▶ Task to carry out
Look at the entries below and reproduce them exactly.

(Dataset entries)
-=-=-=-=-
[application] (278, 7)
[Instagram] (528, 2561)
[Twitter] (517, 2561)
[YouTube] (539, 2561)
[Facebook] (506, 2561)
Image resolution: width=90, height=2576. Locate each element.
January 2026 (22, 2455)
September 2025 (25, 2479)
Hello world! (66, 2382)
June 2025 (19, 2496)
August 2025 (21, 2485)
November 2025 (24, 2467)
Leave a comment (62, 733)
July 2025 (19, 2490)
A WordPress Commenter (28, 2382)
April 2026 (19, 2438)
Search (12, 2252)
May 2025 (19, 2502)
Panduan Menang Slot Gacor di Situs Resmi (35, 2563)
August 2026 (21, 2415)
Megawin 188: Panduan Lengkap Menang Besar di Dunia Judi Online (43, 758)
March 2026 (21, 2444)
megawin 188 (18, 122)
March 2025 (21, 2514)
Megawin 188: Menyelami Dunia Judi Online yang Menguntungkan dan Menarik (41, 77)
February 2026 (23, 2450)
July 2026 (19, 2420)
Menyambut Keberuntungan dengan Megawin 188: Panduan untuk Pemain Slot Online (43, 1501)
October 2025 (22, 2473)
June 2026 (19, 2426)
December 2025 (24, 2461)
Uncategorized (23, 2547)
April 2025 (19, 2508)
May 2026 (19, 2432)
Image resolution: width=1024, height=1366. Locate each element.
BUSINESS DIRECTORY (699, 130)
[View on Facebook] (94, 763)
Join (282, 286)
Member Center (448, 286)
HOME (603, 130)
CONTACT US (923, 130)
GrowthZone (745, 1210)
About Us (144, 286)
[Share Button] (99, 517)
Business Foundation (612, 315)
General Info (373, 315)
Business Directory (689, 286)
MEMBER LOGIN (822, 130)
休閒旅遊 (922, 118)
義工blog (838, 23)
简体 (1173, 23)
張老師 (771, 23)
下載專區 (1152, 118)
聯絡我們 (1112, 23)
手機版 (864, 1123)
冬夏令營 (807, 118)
-=-=-=-=-
▶ Finished exercise
[application] (278, 7)
[Instagram] (528, 2561)
[Twitter] (517, 2561)
[YouTube] (539, 2561)
[Facebook] (506, 2561)
Image resolution: width=90, height=2576. Locate each element.
January 2026 (22, 2455)
September 2025 (25, 2479)
Hello world! (66, 2382)
June 2025 (19, 2496)
August 2025 (21, 2485)
November 2025 (24, 2467)
Leave a comment (62, 733)
July 2025 (19, 2490)
A WordPress Commenter (28, 2382)
April 2026 (19, 2438)
Search (12, 2252)
May 2025 (19, 2502)
Panduan Menang Slot Gacor di Situs Resmi (35, 2563)
August 2026 (21, 2415)
Megawin 188: Panduan Lengkap Menang Besar di Dunia Judi Online (43, 758)
March 2026 (21, 2444)
megawin 188 (18, 122)
March 2025 (21, 2514)
Megawin 188: Menyelami Dunia Judi Online yang Menguntungkan dan Menarik (41, 77)
February 2026 (23, 2450)
July 2026 (19, 2420)
Menyambut Keberuntungan dengan Megawin 188: Panduan untuk Pemain Slot Online (43, 1501)
October 2025 (22, 2473)
June 2026 (19, 2426)
December 2025 (24, 2461)
Uncategorized (23, 2547)
April 2025 (19, 2508)
May 2026 (19, 2432)
Image resolution: width=1024, height=1366. Locate each element.
BUSINESS DIRECTORY (699, 130)
[View on Facebook] (94, 763)
Join (282, 286)
Member Center (448, 286)
HOME (603, 130)
CONTACT US (923, 130)
GrowthZone (745, 1210)
About Us (144, 286)
[Share Button] (99, 517)
Business Foundation (612, 315)
General Info (373, 315)
Business Directory (689, 286)
MEMBER LOGIN (822, 130)
休閒旅遊 (922, 118)
義工blog (838, 23)
简体 (1173, 23)
張老師 (771, 23)
下載專區 (1152, 118)
聯絡我們 (1112, 23)
手機版 (864, 1123)
冬夏令營 (807, 118)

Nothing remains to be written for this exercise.